I'd simply use up the deposit, cancel the bank transfer and be ready to move out, say, 10 days before the end of the period. If he/she object there's not a lot they can do if you are safely esconced in the next street/village/country. 

If he/she plays up say that you will pay THROUGH a solicitor and that you want a copy of their NIE and their tax declaration. That will usually shut them up. 

How anybody can try to get an increase in rent at this moment in time is completely beyond me


----------



## Sizlu (Oct 29, 2008)

*Landlords .. Bless them*

You will be fine using your deposit as your last months rent. There is absolutely nothing your landlord can do about it.

Unless you moved out for a 24 hour period after your 11 month contract ended, then moved back in with a new contract, he can't evict you or ask you to leave.

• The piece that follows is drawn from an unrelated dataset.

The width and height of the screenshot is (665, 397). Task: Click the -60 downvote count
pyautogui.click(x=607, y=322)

So, if you don't feel confident that you will get your deposit back, simply don't pay your final months rent.

To be honest, in this climate, the cash may not even be available to be returned, depending on your landlords financial situation of course .. 

Good luck with it ... 
Sizlu


----------



## Sarren (Mar 3, 2009)

Just something I noticed: I know that Spanish law can differ a little from British contract law, but in our country you need agreement from both sides to change a contract. If not, then the original contract is breached and becomes void.
You are within your rights to move out straight away and pay the remaining rent in whatever way you see fit under these conditions. I'm not sure if this would apply under Spanish law, but it may be another avenue to investigate.

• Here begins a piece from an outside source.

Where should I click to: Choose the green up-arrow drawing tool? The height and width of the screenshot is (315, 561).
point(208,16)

And if 'Mr Big' does break your nose, it will end up far worse for them and make them look all kinds of bad in the eyes of the authorities.

Good luck!


----------



## SunnySpain (Jul 30, 2008)

An update on the situation. It was November when we agreed the new terms of the contract (verbally), but we have not received the contract and its now March

The only thing we do have is an email confirming the rental price, but it says nothing about 1 month notice, which was verbally agreed back in November


----------



## mrypg9 (Apr 26, 2008)

What is the situation if your landlord doesn't do or is slow in doing repairs?
Also -we paid the Agent 1800 euros deposit -two months rent -when we signed our contract.
Was this legal? Can an agent demand this?
Our landlord's Agent recommended a friend when we inquired about satellite installation. She didn't tell us that there was already Community provision for Sky and we didn't know there was until we actually moved in. The friend allegedly installed dish, cabling etc and charged us 500 euros. We suspect he did nothing.
What responsibility, if any, does the Agent bear for this rip-off?
We are not satisfied with the whole situation regarding this rental and would like to move on. We have eight months of the contract to run.
What are our options?


----------



## Sarren (Mar 3, 2009)

mrypg9 said:


> What is the situation if your landlord doesn't do or is slow in doing repairs?
> Also -we paid the Agent 1800 euros deposit -two months rent -when we signed our contract.
> Was this legal? Can an agent demand this?
> Our landlord's Agent recommended a friend when we inquired about satellite installation. She didn't tell us that there was already Community provision for Sky and we didn't know there was until we actually moved in. The friend allegedly installed dish, cabling etc and charged us 500 euros. We suspect he did nothing.
> ...


Ok, I know little of Spanish law, but from EU law, if the lanlord or their 'friend' says that they have installed satellite and haven't, they can't charge you.
In terms of deposit; If you pay them 1800 deposit when you sign, then you agree to it, whether or not you think it is reasonable. If you didn't want to pay it, or thought it was dodgy, then you shouldn't have signed. Agents can demand what they like for deposits, it's up to you to agree or disagree with it before you sign the contract.
In terms of getting out of the contract; if you have evidence, either documentary or physical, that the landlord is not fulfilling his contractual duty, then the contract is breached and becomes void. As soon as this happens, you are free to leave and have your deposit back (subject to the landlords inspection of the property once you have vacated). You need to very carefully read your contract, find out exactly what the landlord is responsible for and then put any complaint in writing to him. If no reply is heard within 28 days, or he refuses to fill his contractual obligation, then you can legally challenge him. 
Courts will NOT generally listen to cases where you have not tried to resolve the issue yourself with the landlord. Keep copies of ALL correspondence, if you can afford to get a lawyer involved then do it, and make sure that you don't do anything that could give him leverage (like getting into loud verbal arguments).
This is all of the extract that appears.